**ЗАДАНИЕ 1**. Верните дословно часть фрагмента о консерватизме и частной собственности, начиная со слов "Необходимость обеспечения прав" и заканчивая словами "земле не создали.".
**ЗАДАНИЕ 2**. Переведите на английский язык предложение из фрагмента о консерватизме и частной собственности: «Поэтому истинный консерватор обязательно требует четкой фиксации прав собственности и уважения к этому институту».
**ЗАДАНИЕ 3**. Объясните в одном–трех предложениях, почему, согласно фрагменту о консерватизме и частной собственности, консерватор должен разойтись с социалистами.

**ФРАГМЕНТ**.
********************

Но для нормального функционирования частной собственности в условиях светского государства нужны правовые гарантии. Поэтому истинный консерватор обязательно требует четкой фиксации прав собственности и уважения к этому институту. В XVI веке видный французский государствовед Боден, чьи труды лежат в основе консервативной доктрины, будучи к тому же сторонником сильной монархической власти, высказывался за неприкосновенность частной собственности. И даже такой весьма неоднозначный мыслитель как Константин Леонтьев высказывался за законодательное закрепление собственности на землю за помещиками, видя в стабильной земельной собственности опору порядка. И бесполезно, как это делает, например, А. Привалов в журнале "Эксперт", пытаться разделить либералов и консерваторов по тому, что для каждого является первичным - институт собственности или титул собственника. Эти понятия невозможно разорвать. Если же кто-то в современной России делает это, то тому виной не либеральные или какие-то иные убеждения, а недостаточная теоретическая подготовка.

Необходимость обеспечения прав собственников приводит к необходимости создания правовой системы, которую консерватор, как говорилось выше не абсолютизирует, в отличие от либералов, но в которой видит необходимый для реализации его идеалов инструмент. И здесь консерватор должен решительно разойтись с социалистами, невзирая на все утопии "консервативного социализма". Должен разойтись хотя бы потому, что социализм вообще отрицает идею права, на первое место, ставя осуществление рая на земле - чему естественно, мешают разнообразные правовые ограничения. Я уж не говорю о том, что нигде никакие социалисты, ни интернациональные не национальные, рая на земле не создали.

********************

**ИСХОДНЫЕ ДАННЫЕ**.
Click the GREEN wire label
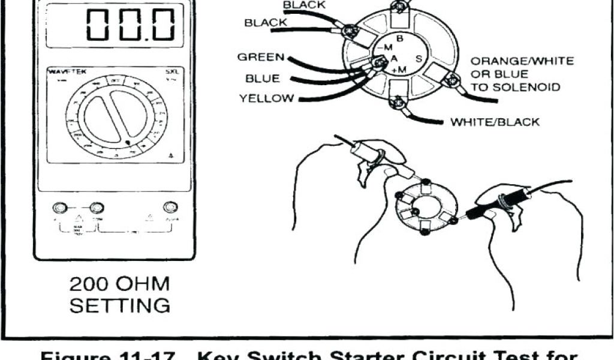[260, 58]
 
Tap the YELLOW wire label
[266, 98]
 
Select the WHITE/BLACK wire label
[495, 122]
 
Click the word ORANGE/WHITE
[522, 61]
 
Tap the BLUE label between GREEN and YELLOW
[262, 79]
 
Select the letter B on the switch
[399, 39]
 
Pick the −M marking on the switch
[384, 48]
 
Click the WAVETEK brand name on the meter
[67, 72]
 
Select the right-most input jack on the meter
[171, 208]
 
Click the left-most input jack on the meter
[59, 208]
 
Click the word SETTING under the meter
[120, 305]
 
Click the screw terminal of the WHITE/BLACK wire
[396, 104]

********************

**ОТВЕТ 1**.
Необходимость обеспечения прав собственников приводит к необходимости создания правовой системы, которую консерватор, как говорилось выше не абсолютизирует, в отличие от либералов, но в которой видит необходимый для реализации его идеалов инструмент. И здесь консерватор должен решительно разойтись с социалистами, невзирая на все утопии "консервативного социализма". Должен разойтись хотя бы потому, что социализм вообще отрицает идею права, на первое место, ставя осуществление рая на земле - чему естественно, мешают разнообразные правовые ограничения. Я уж не говорю о том, что нигде никакие социалисты, ни интернациональные не национальные, рая на земле не создали.

**ОТВЕТ 2**. Therefore, a true conservative necessarily demands that property rights be clearly established and that this institution be respected.

**ОТВЕТ 3**. Социализм вообще отрицает идею права. На первое место он ставит осуществление рая на земле, а этому мешают правовые ограничения. Для консерватора же правовая система служит необходимым инструментом для реализации его идеалов.